- _Description of the task_
Reproduce every one of the items below verbatim, leaving the pictures out of your answer.
• • • •
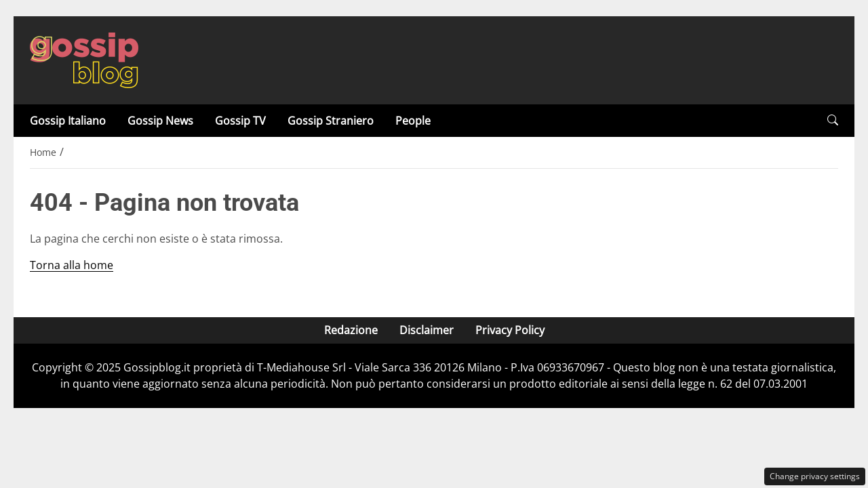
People (413, 121)
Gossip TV (240, 121)
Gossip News (160, 121)
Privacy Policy (510, 330)
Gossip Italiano (68, 121)
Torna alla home (71, 265)
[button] (833, 120)
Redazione (351, 330)
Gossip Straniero (330, 121)
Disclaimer (427, 330)
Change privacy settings (814, 476)
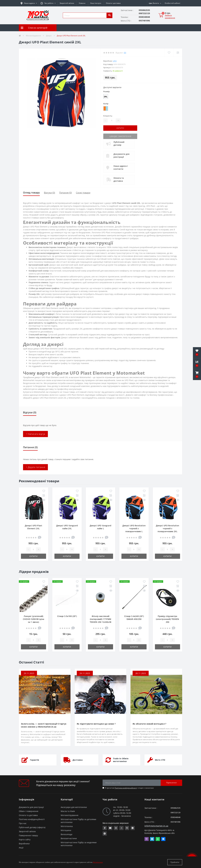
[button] (48, 3)
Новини (82, 3)
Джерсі (49, 35)
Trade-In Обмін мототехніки (121, 760)
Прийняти (175, 862)
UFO (115, 61)
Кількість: (108, 116)
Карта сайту (25, 839)
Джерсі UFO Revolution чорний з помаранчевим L (134, 528)
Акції (21, 847)
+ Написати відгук (35, 434)
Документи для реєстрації (121, 155)
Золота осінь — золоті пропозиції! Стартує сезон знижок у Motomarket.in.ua (44, 725)
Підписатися (171, 782)
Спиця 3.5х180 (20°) (67, 616)
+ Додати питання (35, 467)
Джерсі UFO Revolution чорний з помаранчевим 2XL (167, 528)
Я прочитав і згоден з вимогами (129, 788)
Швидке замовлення (120, 136)
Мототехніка (67, 826)
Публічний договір (119, 143)
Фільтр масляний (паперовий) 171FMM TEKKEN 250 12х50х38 (100, 619)
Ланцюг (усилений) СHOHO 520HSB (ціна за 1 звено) (33, 619)
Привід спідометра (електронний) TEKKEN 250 (167, 619)
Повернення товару (28, 835)
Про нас (23, 823)
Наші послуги (95, 3)
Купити (120, 128)
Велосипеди (66, 834)
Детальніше (98, 862)
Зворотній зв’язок (67, 3)
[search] (109, 15)
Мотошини (66, 830)
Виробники (24, 843)
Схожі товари (83, 192)
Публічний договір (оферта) (32, 827)
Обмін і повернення (28, 811)
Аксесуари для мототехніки (74, 807)
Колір (106, 103)
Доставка (78, 760)
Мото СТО (160, 760)
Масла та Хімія (68, 811)
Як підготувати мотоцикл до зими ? (96, 724)
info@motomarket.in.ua (156, 826)
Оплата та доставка (118, 179)
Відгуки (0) (49, 192)
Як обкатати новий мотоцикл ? (149, 724)
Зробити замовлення (170, 17)
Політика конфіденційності (126, 788)
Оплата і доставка (113, 3)
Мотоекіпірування (33, 35)
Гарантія (34, 760)
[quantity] (33, 549)
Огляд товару (31, 192)
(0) (125, 53)
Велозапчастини (69, 838)
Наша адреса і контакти (120, 167)
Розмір (106, 91)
• • • •
- _Problem solution_
People (413, 121)
Gossip TV (240, 121)
Gossip News (160, 121)
Privacy Policy (510, 330)
Gossip Italiano (68, 121)
Torna alla home (71, 265)
[button] (833, 120)
Redazione (351, 330)
Gossip Straniero (330, 121)
Disclaimer (427, 330)
Change privacy settings (814, 476)
[button] (48, 3)
Новини (82, 3)
Джерсі (49, 35)
Trade-In Обмін мототехніки (121, 760)
Прийняти (175, 862)
UFO (115, 61)
Кількість: (108, 116)
Карта сайту (25, 839)
Джерсі UFO Revolution чорний з помаранчевим L (134, 528)
Акції (21, 847)
+ Написати відгук (35, 434)
Документи для реєстрації (121, 155)
Золота осінь — золоті пропозиції! Стартує сезон знижок у Motomarket.in.ua (44, 725)
Підписатися (171, 782)
Спиця 3.5х180 (20°) (67, 616)
+ Додати питання (35, 467)
Джерсі UFO Revolution чорний з помаранчевим 2XL (167, 528)
Я прочитав і згоден з вимогами (129, 788)
Швидке замовлення (120, 136)
Мототехніка (67, 826)
Публічний договір (119, 143)
Фільтр масляний (паперовий) 171FMM TEKKEN 250 12х50х38 (100, 619)
Ланцюг (усилений) СHOHO 520HSB (ціна за 1 звено) (33, 619)
Привід спідометра (електронний) TEKKEN 250 (167, 619)
Повернення товару (28, 835)
Про нас (23, 823)
Наші послуги (95, 3)
Купити (120, 128)
Велосипеди (66, 834)
Детальніше (98, 862)
Зворотній зв’язок (67, 3)
[search] (109, 15)
Мотошини (66, 830)
Виробники (24, 843)
Схожі товари (83, 192)
Публічний договір (оферта) (32, 827)
Обмін і повернення (28, 811)
Аксесуари для мототехніки (74, 807)
Колір (106, 103)
Доставка (78, 760)
Мото СТО (160, 760)
Масла та Хімія (68, 811)
Як підготувати мотоцикл до зими ? (96, 724)
info@motomarket.in.ua (156, 826)
Оплата та доставка (118, 179)
Відгуки (0) (49, 192)
Як обкатати новий мотоцикл ? (149, 724)
Зробити замовлення (170, 17)
Політика конфіденційності (126, 788)
Оплата і доставка (113, 3)
Мотоекіпірування (33, 35)
Гарантія (34, 760)
[quantity] (33, 549)
Огляд товару (31, 192)
(0) (125, 53)
Велозапчастини (69, 838)
Наша адреса і контакти (120, 167)
Розмір (106, 91)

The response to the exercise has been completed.